Background and Objectives: Some reports propose an increased risk of otitis media and hearing impairment after total laryngectomy. However, the incidence of otitis media following laryngectomy and the mechanism remain unclear. This study aimed to identify the incidence and risk factors of otitis media after total laryngectomy.Subjects and Methods: This retrospective cohort study assessed 77 patients who underwent total laryngectomy from 2010 to 2020 in a tertiary referral center. Serial imaging studies (computed tomography [CT], magnetic resonance imaging, and positron emission tomography-CT) were used to assess otitis media.Results: The study enrolled 58 patients (mean age, 67.0±7.7 years; male, 56 [96.6%]); nine (15.5%) underwent a gastrostomy tube (four preoperatively and five postoperatively). Otitis media was confirmed in seven (12.1%) patients. Gastrostomy tube insertion was the only significant risk factor for otitis media (p=0.012).
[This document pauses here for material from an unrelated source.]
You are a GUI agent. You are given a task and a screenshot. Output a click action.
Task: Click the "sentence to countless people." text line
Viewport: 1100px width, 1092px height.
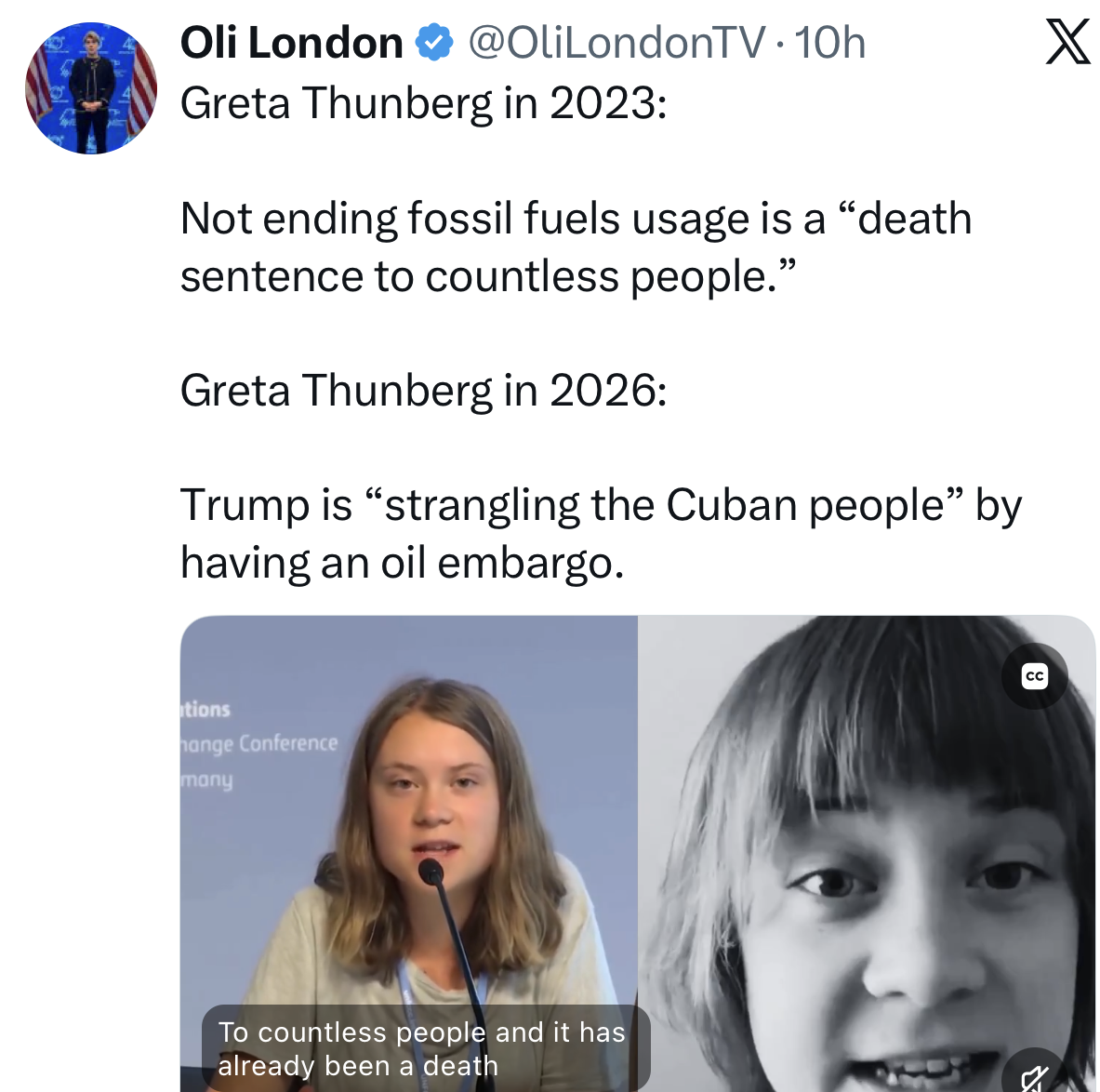[488, 276]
Of the nine patients who underwent gastrostomy tube insertion, four developed otitis media; all four had the procedure after laryngectomy.Conclusions: This study found an increased incidence of otitis media after total laryngectomy. Swallowing difficulties likely contribute to otitis media as it occurred more frequently in patients requiring postoperative gastrostomy tube insertion.